What is expected: Starting at the line that contains "Click the Swiss CHF flag icon", quote every line through the end of the entries, word for word, skipping the pictures.

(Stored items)
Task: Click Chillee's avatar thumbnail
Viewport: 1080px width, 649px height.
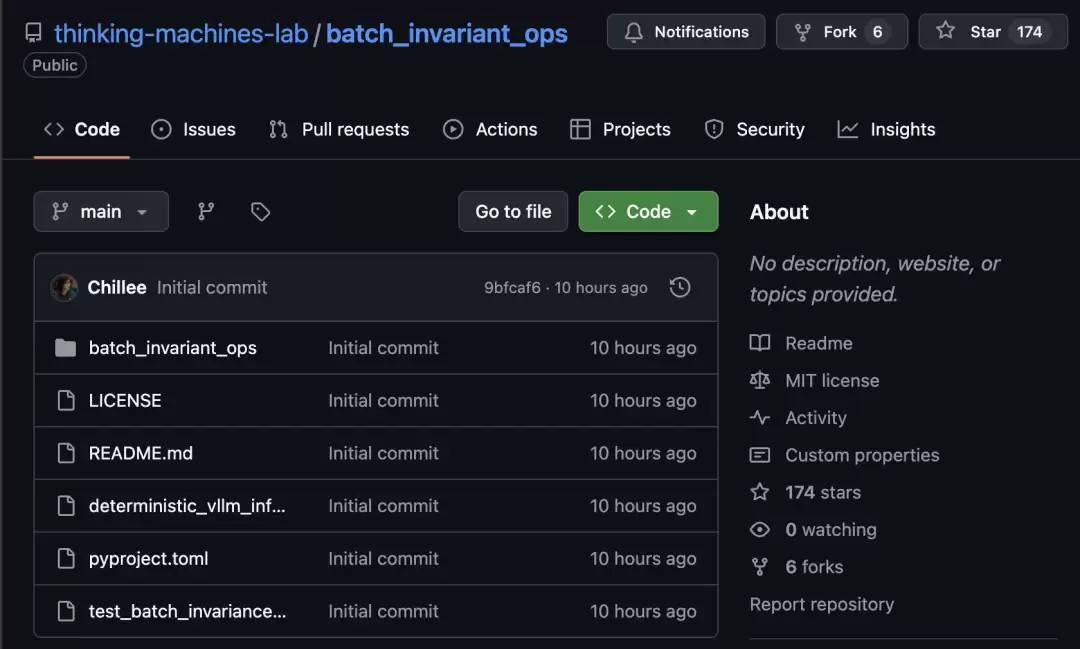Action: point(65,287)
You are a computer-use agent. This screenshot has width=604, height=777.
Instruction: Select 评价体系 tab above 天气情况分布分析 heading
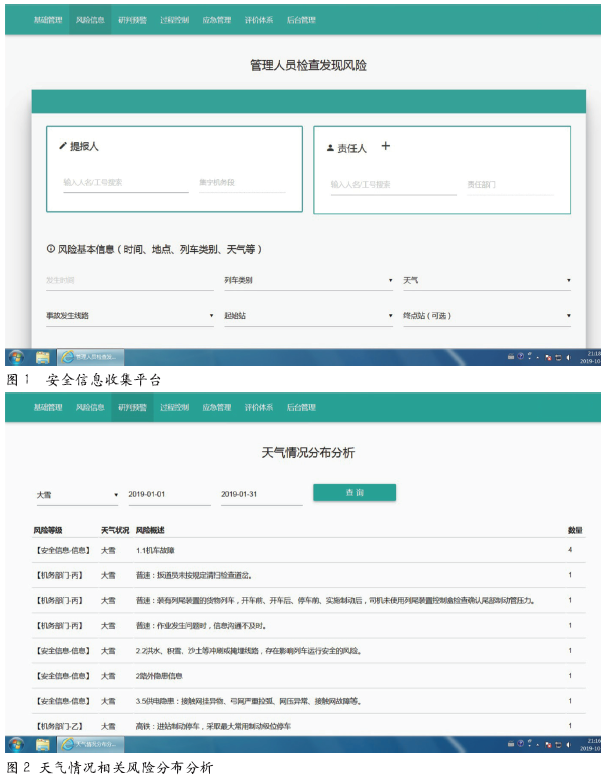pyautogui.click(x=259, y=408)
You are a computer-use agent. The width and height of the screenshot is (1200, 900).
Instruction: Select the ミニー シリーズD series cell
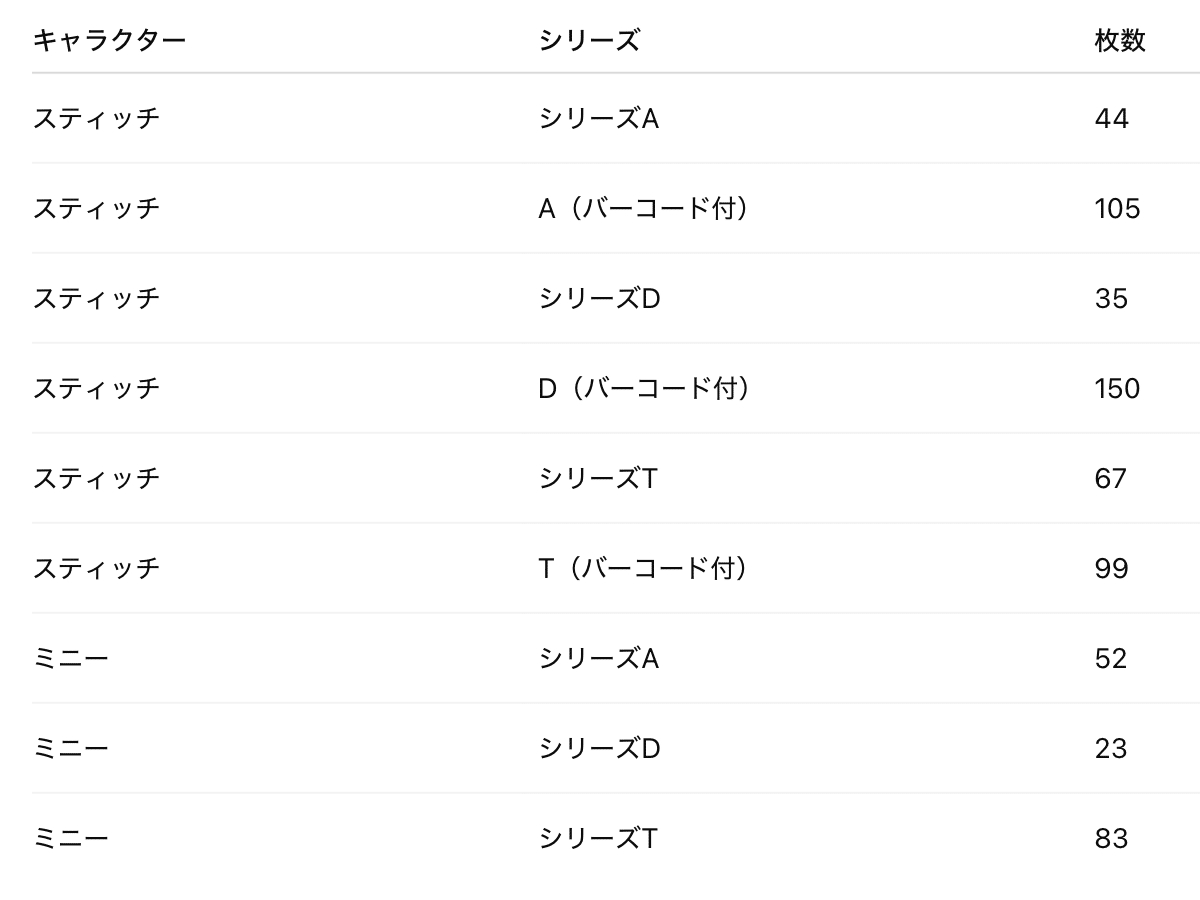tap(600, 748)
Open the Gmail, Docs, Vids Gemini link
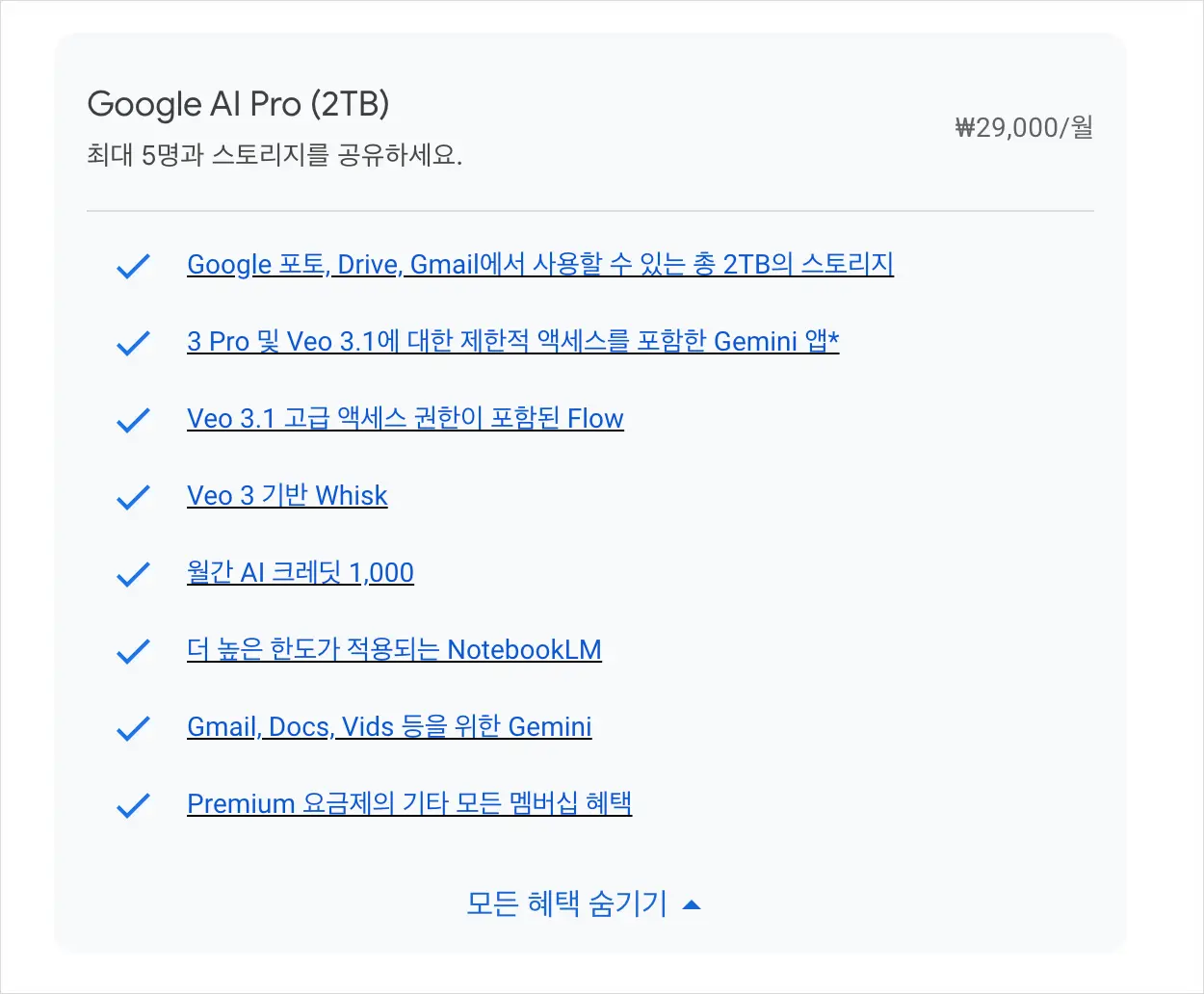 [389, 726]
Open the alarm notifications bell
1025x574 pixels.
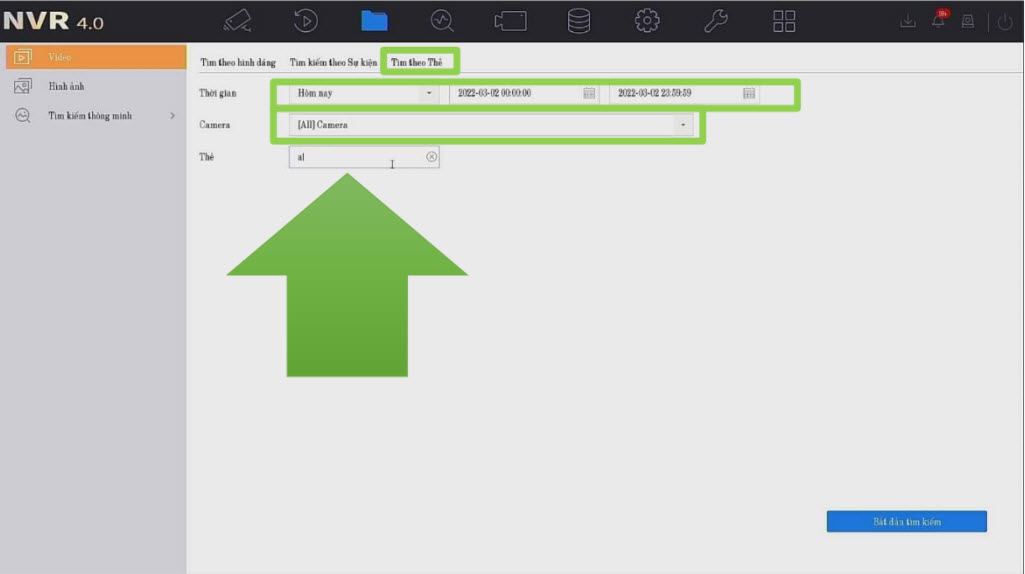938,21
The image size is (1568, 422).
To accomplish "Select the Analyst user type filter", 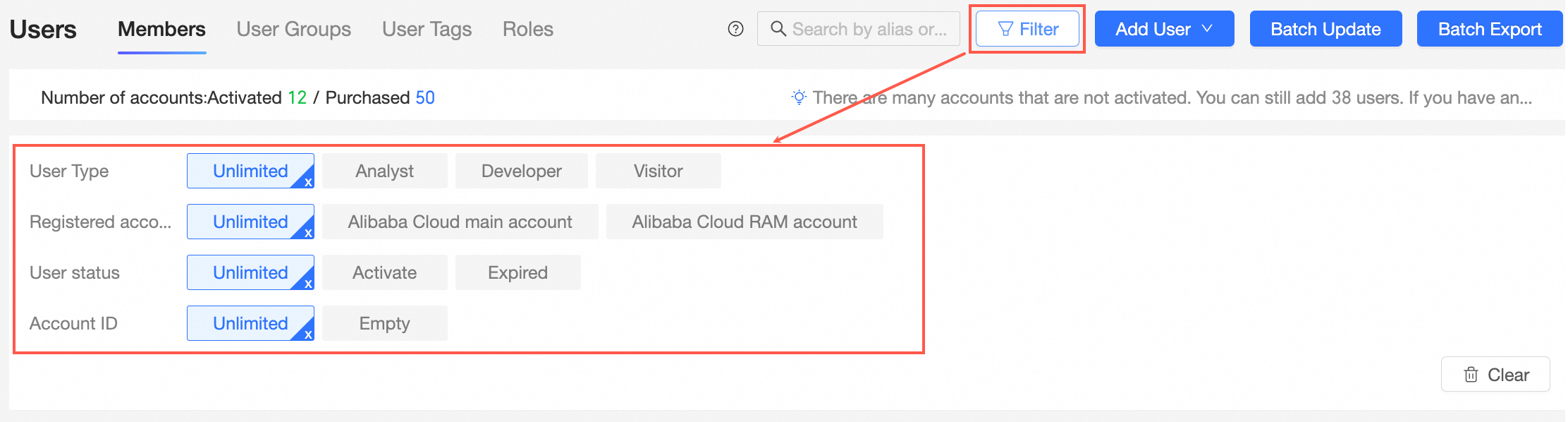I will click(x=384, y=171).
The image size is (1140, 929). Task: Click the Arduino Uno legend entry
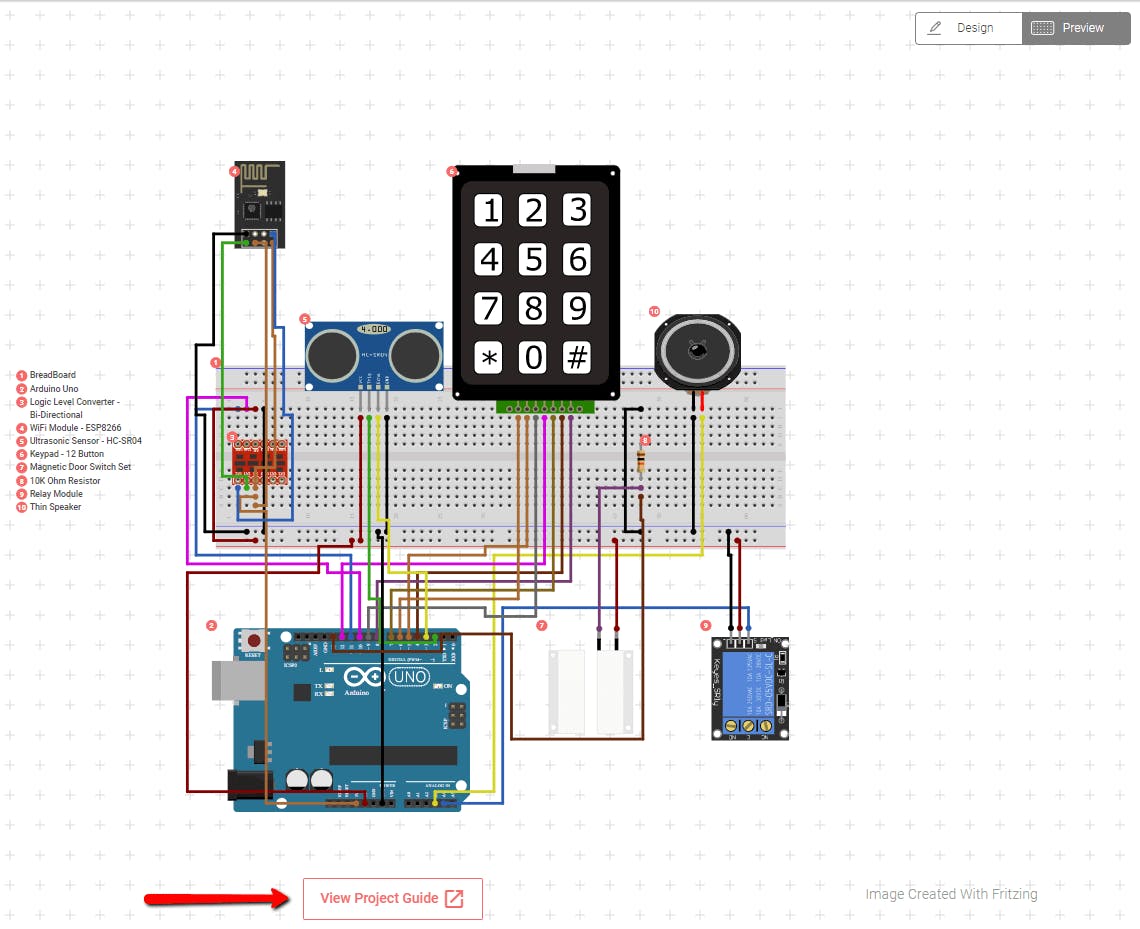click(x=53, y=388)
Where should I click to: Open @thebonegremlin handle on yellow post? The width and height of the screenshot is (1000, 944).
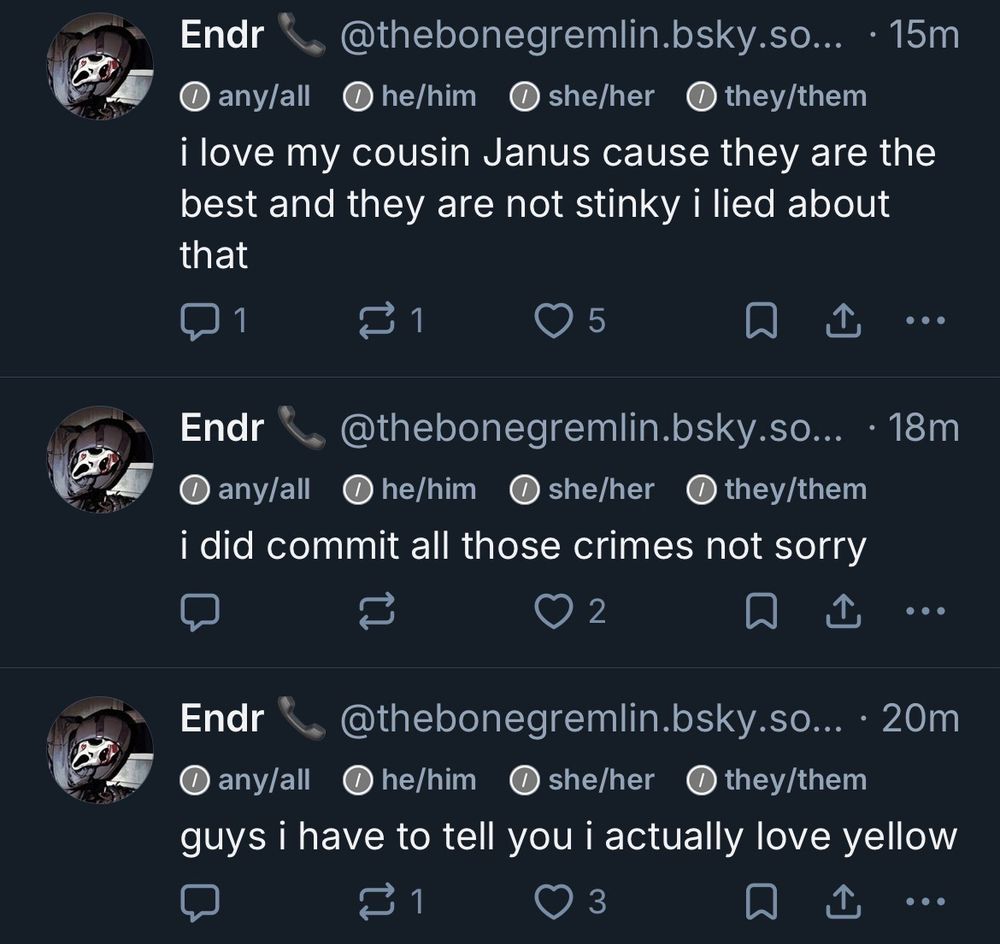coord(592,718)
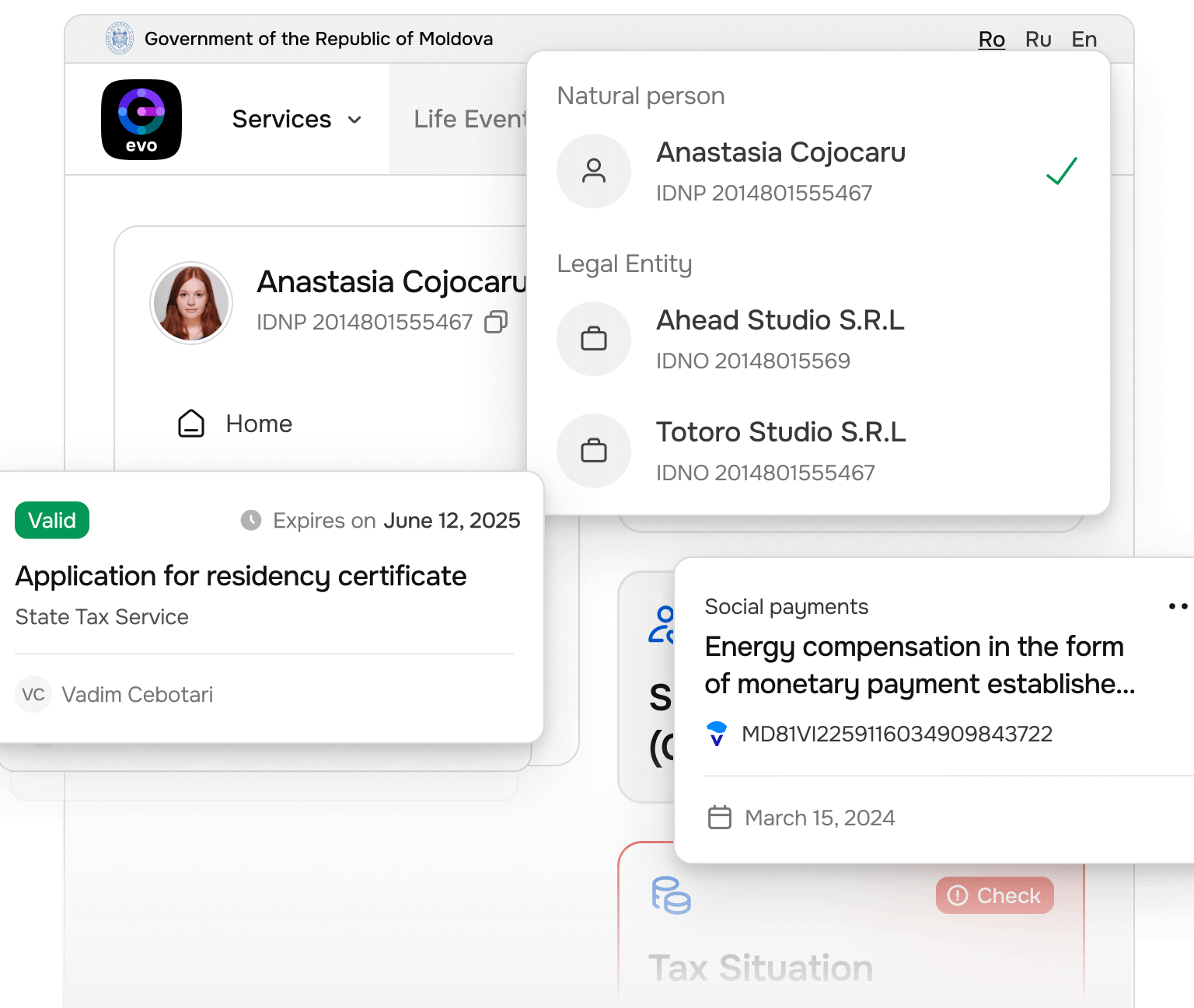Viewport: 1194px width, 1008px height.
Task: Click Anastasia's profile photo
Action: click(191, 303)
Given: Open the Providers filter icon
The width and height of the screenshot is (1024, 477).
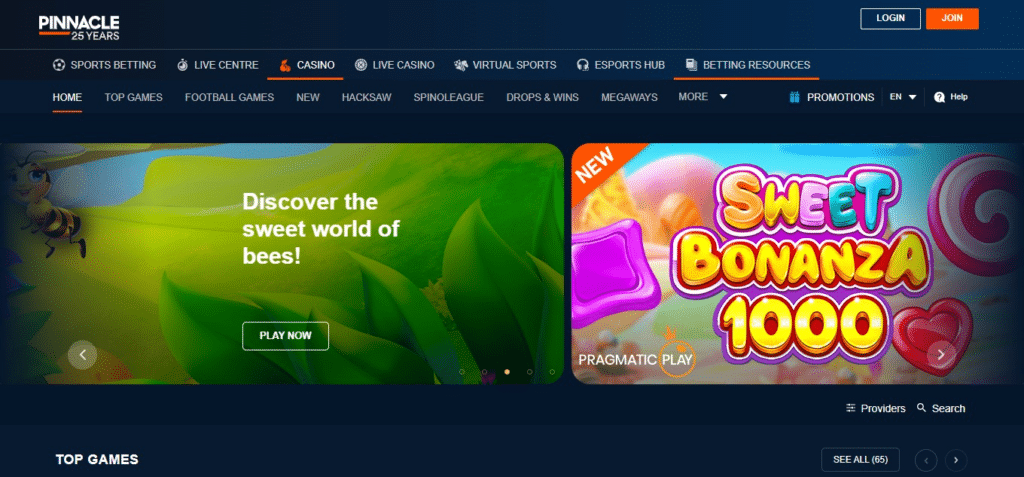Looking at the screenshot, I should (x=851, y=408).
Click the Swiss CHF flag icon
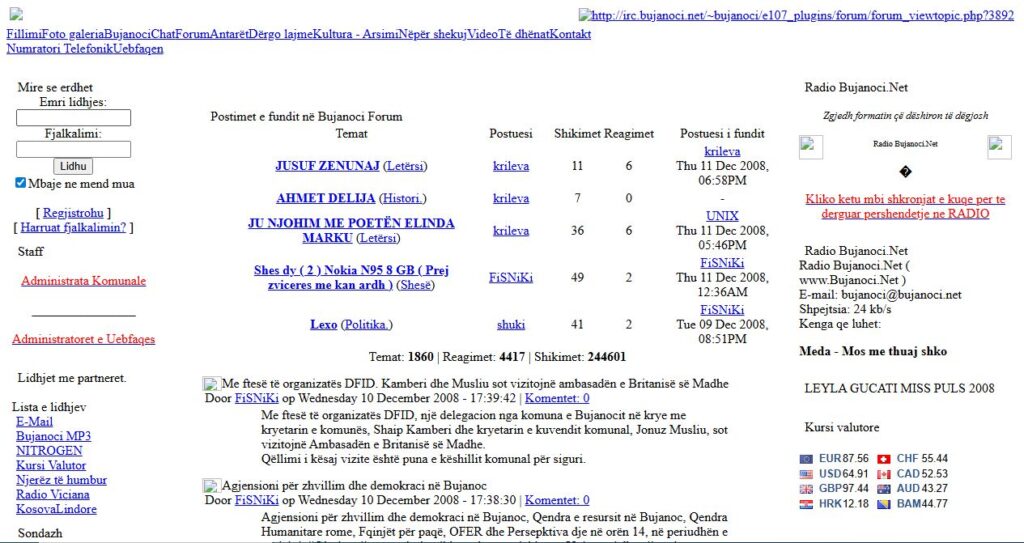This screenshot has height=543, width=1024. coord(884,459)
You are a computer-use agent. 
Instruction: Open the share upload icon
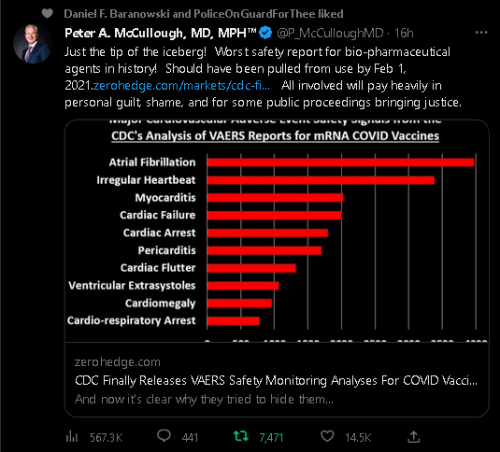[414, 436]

Result of this exercise:
Click the Swiss CHF flag icon
This screenshot has height=543, width=1024. coord(884,459)
You are a computer-use agent. 
Instruction: Open the share upload icon
[414, 436]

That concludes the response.